We are worshipping beings. We are all lovers. In short, we are what we love. But what we think we love may not be what we love. When we take time to examine our schedules, our passions, and our habits, we begin to see where the deepest longings of our hearts are. A significant portion of this series of lessons have come out of James K.A. Smith’s book, You Are What You Love. One of the points he makes that has stuck with me for a while is that what we learn is more “caught than taught.” What he means by this is that we have hundreds of things that are shaping our hearts without us knowing it. Images, messages, habits, stories, etc. shape our core beliefs and passions. Most of our childhood is spent in classes receiving information. While receiving this information, “who we are” is shaped by the rituals we regularly participate in. This isn’t much different for adults. We often take for granted what is really shaping who we are.

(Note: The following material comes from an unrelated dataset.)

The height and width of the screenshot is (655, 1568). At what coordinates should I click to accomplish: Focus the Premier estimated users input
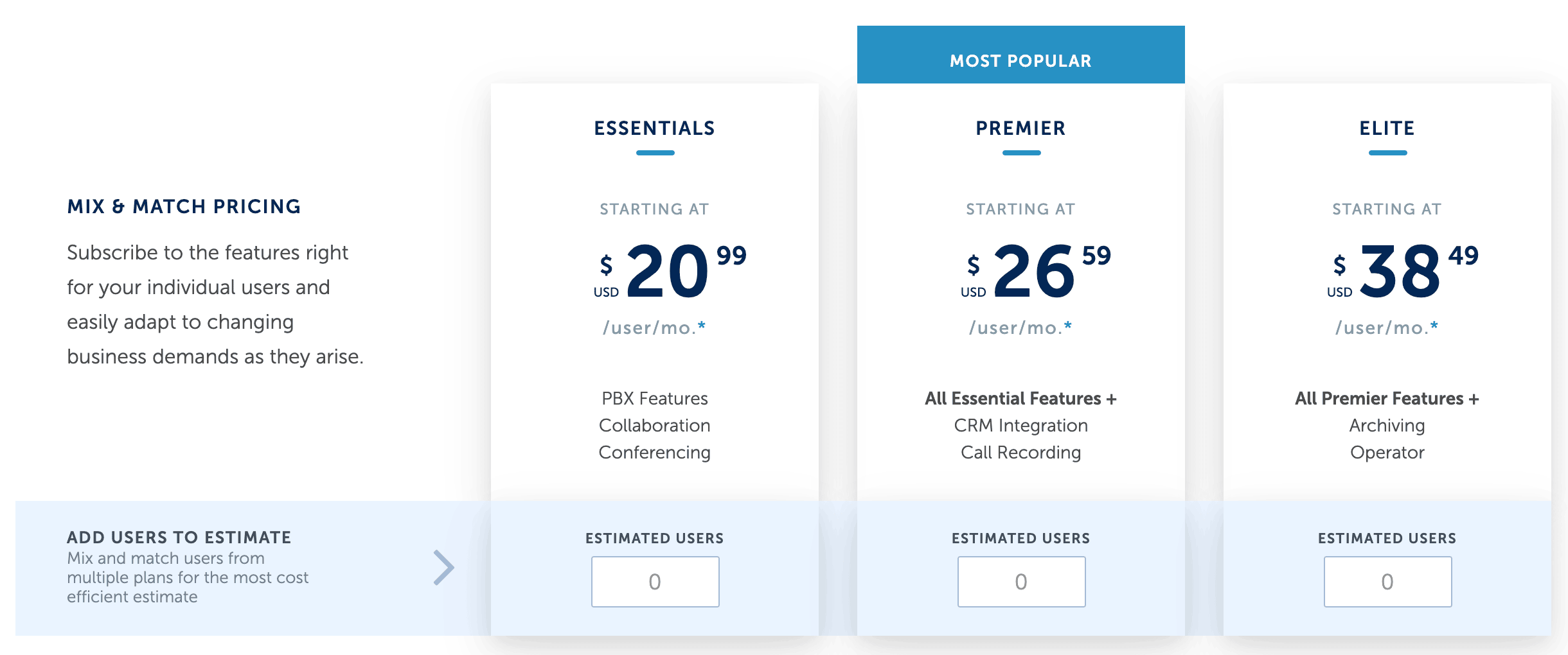(1021, 582)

This Sunday we will focus on one of our habits, one of our rituals, which is meant to reorient us, shape our hearts, and transform us. This practice is found at the center of Christian community from the beginnings of the church. Jesus, on the night he was betrayed, took the bread of the Passover feast and told them to take it and proclaimed, “This is my body.” He did the same thing with the cup of wine, “This is my blood.” He took two of the elements from the feast which celebrated God liberating his people from slavery and made a new covenant. We are people of this story. A story much like Israel’s but much bigger. The story we are part of goes back to the beginning and includes God’s people. We take the bread because it is the body of Christ. We take the cup because it is the blood of Christ.
We struggle with the word “is” here. History has shown lots of debates around whether or not the bread and cup literally become the body and blood of Christ. When we introduce the concept of “literally” we shift the focus from “is.” This IS the body and blood of Christ by faith. Not only is Christ present in the emblems, through faith, but it is God who is the host of the Table who invites us to join him. We all come to the Table by the same grace from the same host. We don’t come to the Table timidly and we shouldn’t come to the Table flippantly. We come to the Table as children who are called home for dinner.
As you prepare for Sunday, I want you to focus on two things: First, what story are you entering into when you participate in the Lord’s Supper? What does this mean for your identity? How does it shape your heart? Second, who invites you to the Table? Who is the host? How do you respond to the presence of God at the Table? Think about who else is at the Table, how are your relationships changed by being in the presence of God together?
Our regular participation in the Lord’s Supper should shape who we are, what we love, what/who we long for, our relationships with one another, and our relationships with those outside of the church. If you were to be intentional with your time around the Table with the Family of God every week, how would your life look different in five years?